Luke #34 – Practical Preaching
“And the people asked him, saying, ‘What shall we do then?’ He answereth and saith unto them, ‘He that hath two coats, let him impart to him that hath none; and he that hath meat, let him do likewise.’ Then came also publicans to be baptized, and said unto him, ‘Master, what shall we do?’ And he said unto them, ‘Exact no more than that which is appointed you.’ And the soldiers likewise demanded of him, saying, ‘And what shall we do?’ And he said unto them, ‘Do violence to no man, neither accuse any falsely; and be content with your wages’” (Luke 3:10-14 – King James Version).
I was talking with a pastor friend on the phone the other day when I asked him what he had preached on that past Sunday. He said “Shadrach, Meshach, and Abednego.” He said “I heard a sermon somewhere and I can remember nothing else besides the three points. They were: They wouldn’t bend, they wouldn’t bow, and they wouldn’t break.” I said, “Yeah, I know that sermon! You gave me the tape of that sermon from the pastor’s conference.” My friend said, “I couldn’t forget those points, so I preached on them.” I couldn’t forget them either. I don’t even remember the pastor that preached the sermon and neither did my pastor friend. The point was that it made its point. We both walked away from the listening to the sermon with something practical to put in our pocket. We both walked away knowing that we could not have a half-hearted faith. It was practical.
That’s the way brother John preached. Let’s look at three very practical examples of John’s preaching that we would do well to learn. The crowd asked “What should we do to show our faith?” John simply says for them to give of what they have. If someone takes something from us, supplement their theft by giving them more. That’s practical AND revolutionary. Rather than giving of what we have in these days and times, we concentrate on getting more for ourselves. Giving what we have proves our faith because we firmly believe that God will not leave us in need.
The tax collectors asked John what they should do. John said, “Whatever you do for a living, do it well and be fair about it.” For example, if you are a policeman reading this, don’t speed just because you can and don’t give tickets because of your personal preferences and prejudices. If you are a mill worker, don’t goof off and put in an honest days work. Goofing off on the job is no better than taking extra taxes as the tax collectors did…both are stealing.
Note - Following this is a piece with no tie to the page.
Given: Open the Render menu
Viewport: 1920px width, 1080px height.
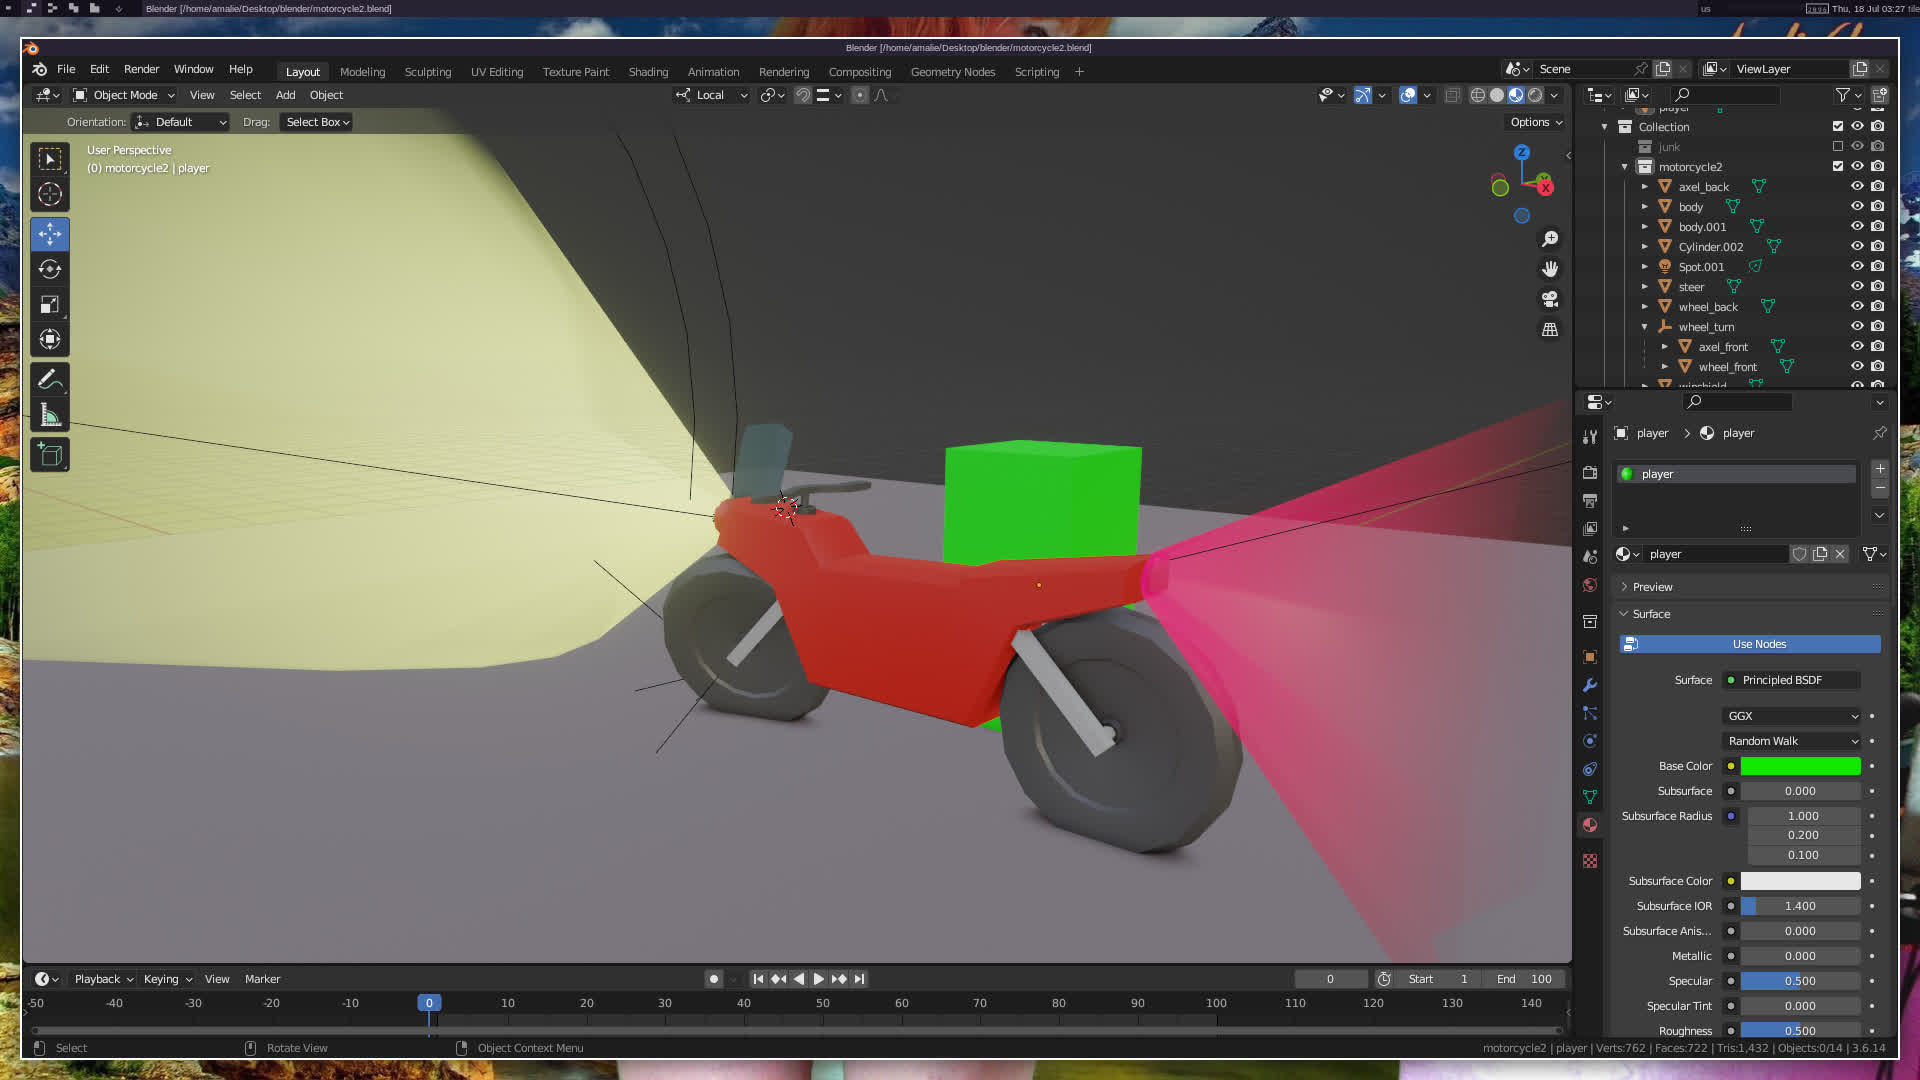Looking at the screenshot, I should (x=141, y=69).
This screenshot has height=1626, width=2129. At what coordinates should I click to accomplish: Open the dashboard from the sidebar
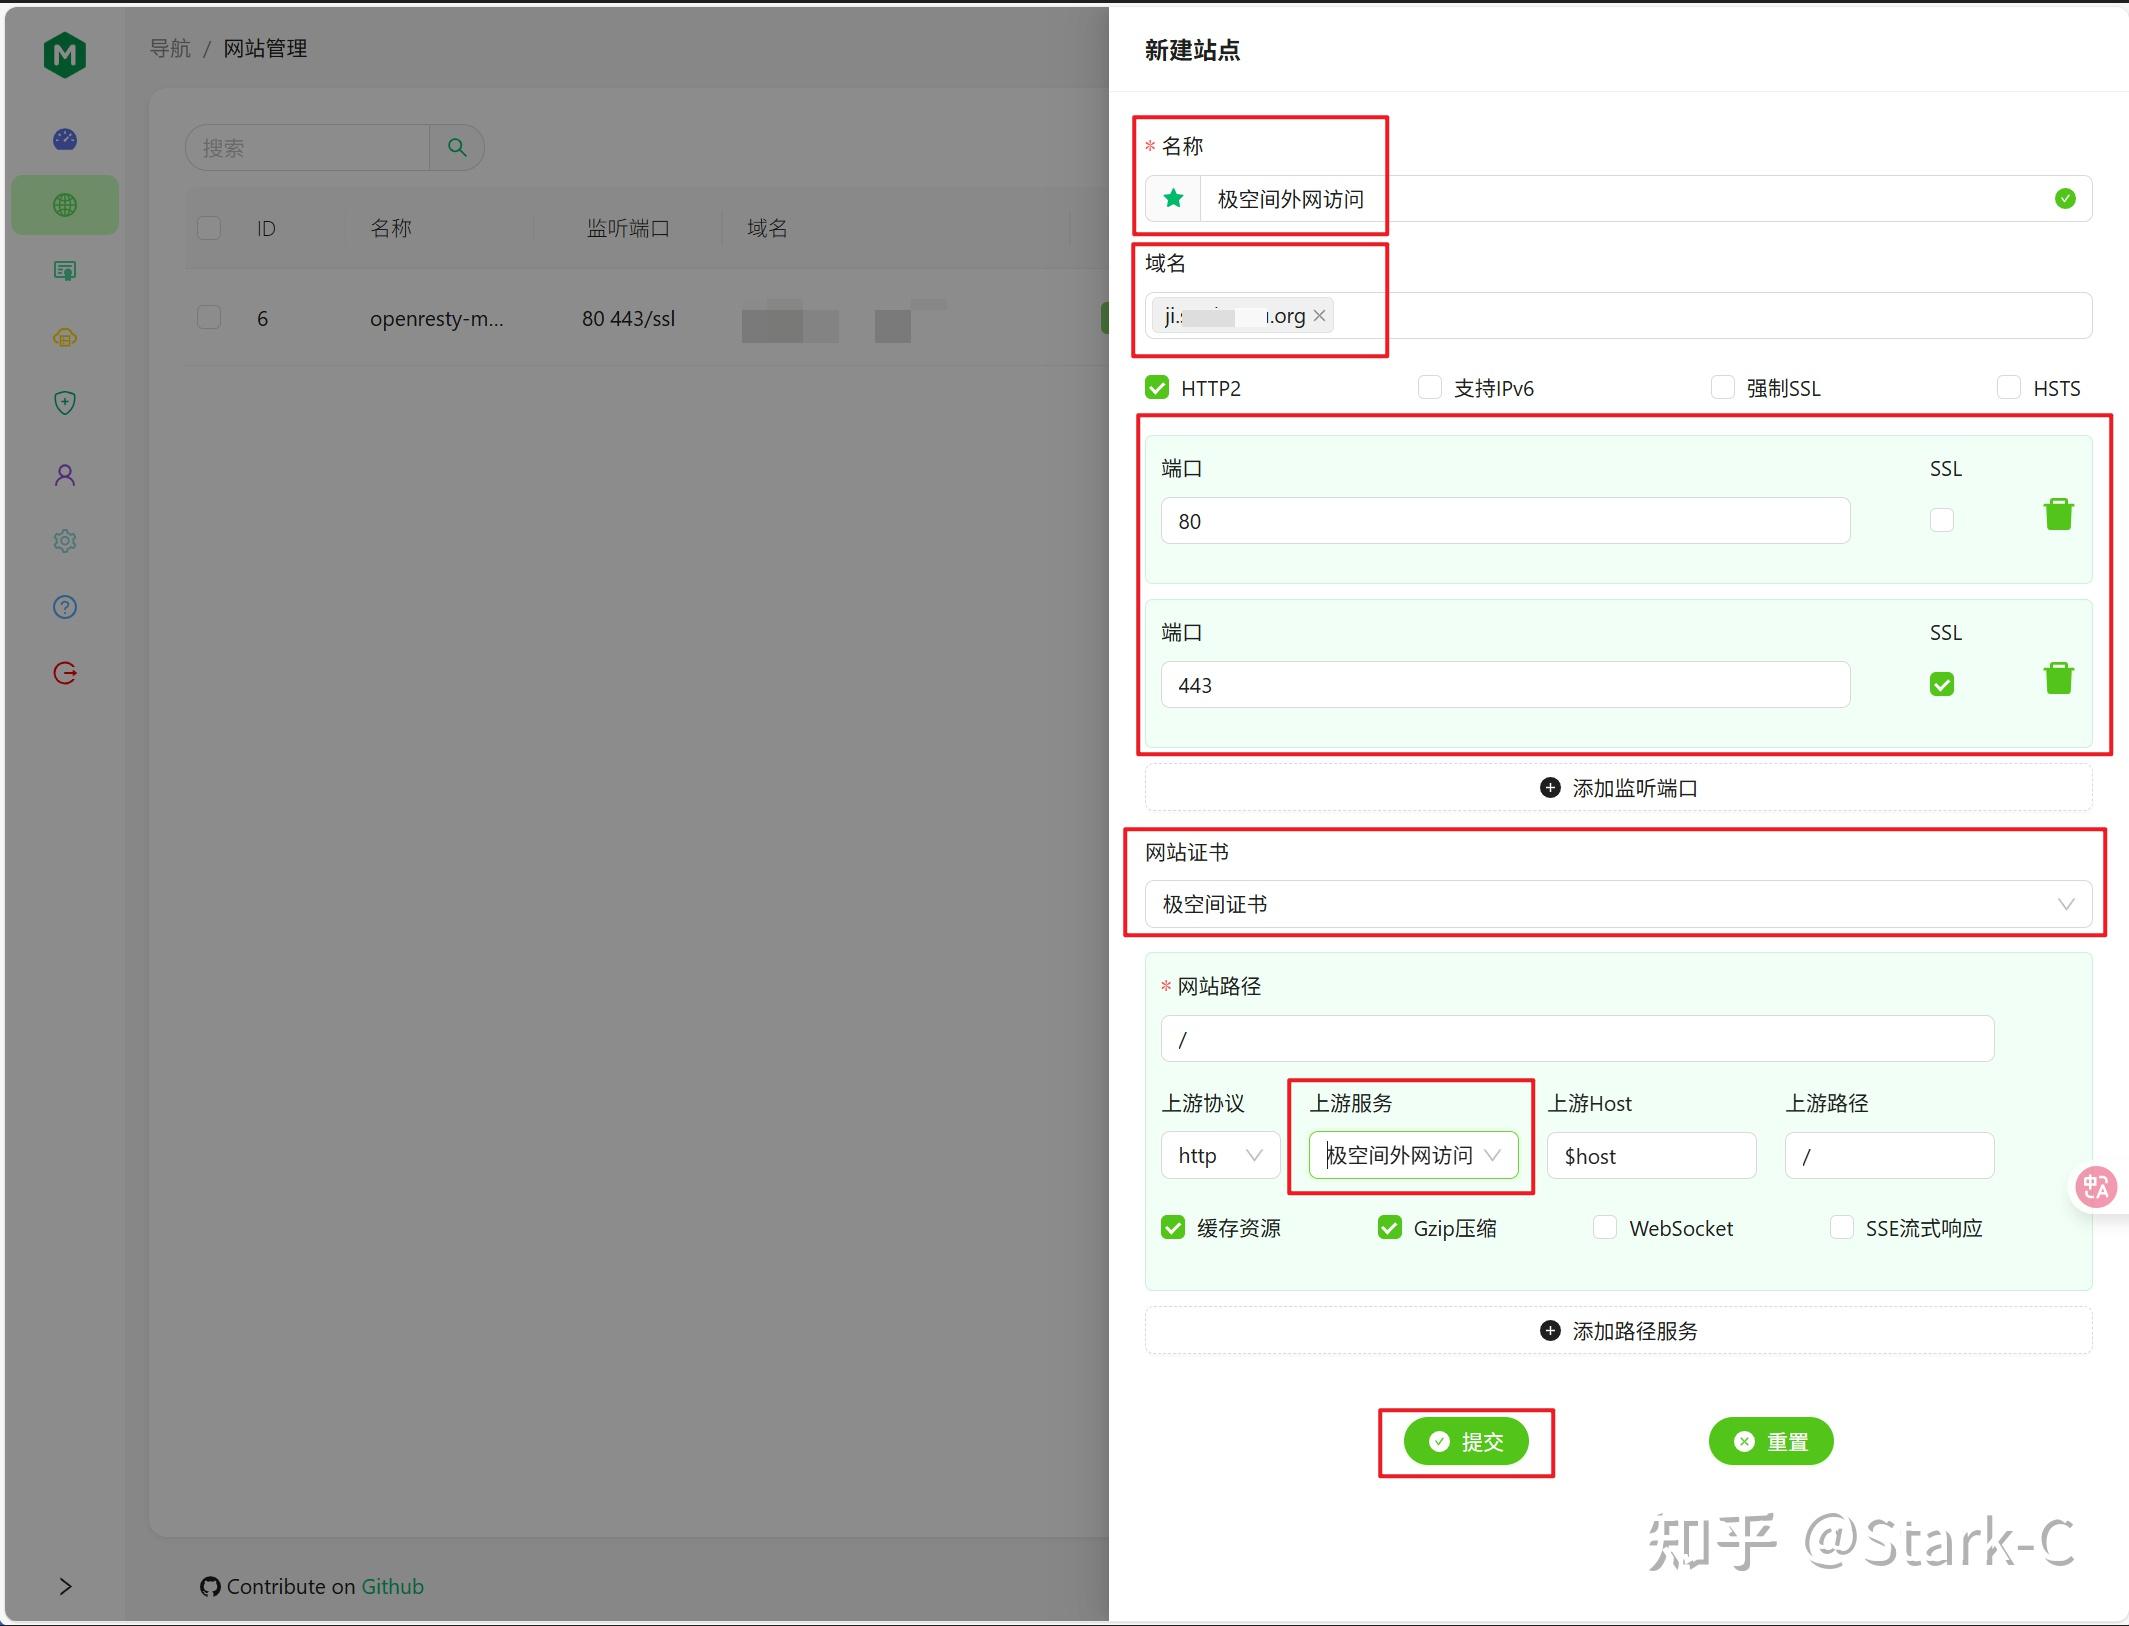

The soldiers then asked what they should do. John said, “Don’t cheat others and be content with your pay.” A Christian that is never satisfied with their wage is a Christian that is not seeking satisfaction in the right place! A Christian that finds that they need to go around the system to make more money (not paying taxes for example) is a Christian that isn’t trusting God to take care of them.
Though John had tough messages to preach, they were practical. His messages were useful. In the few short sentences above John gave us three practical things we can use in our day to day lives. Now we must ask ourselves these three questions and let God analyze our hearts. Do we share what we have? Do we work honestly and deal fairly with others? Are we content with what we have or don’t have?
All three things are basically trust issues and will show us our true level of trust in God. If we really trust Him, we will live like it. We will trust that He will take care of whatever we lose in living for Him. Practical? Yes! Easy to hear and do? No! But, isn’t that the way of practical preaching and practical living? We are challenged to live real and trusting lives before the Lord. Are we doing it?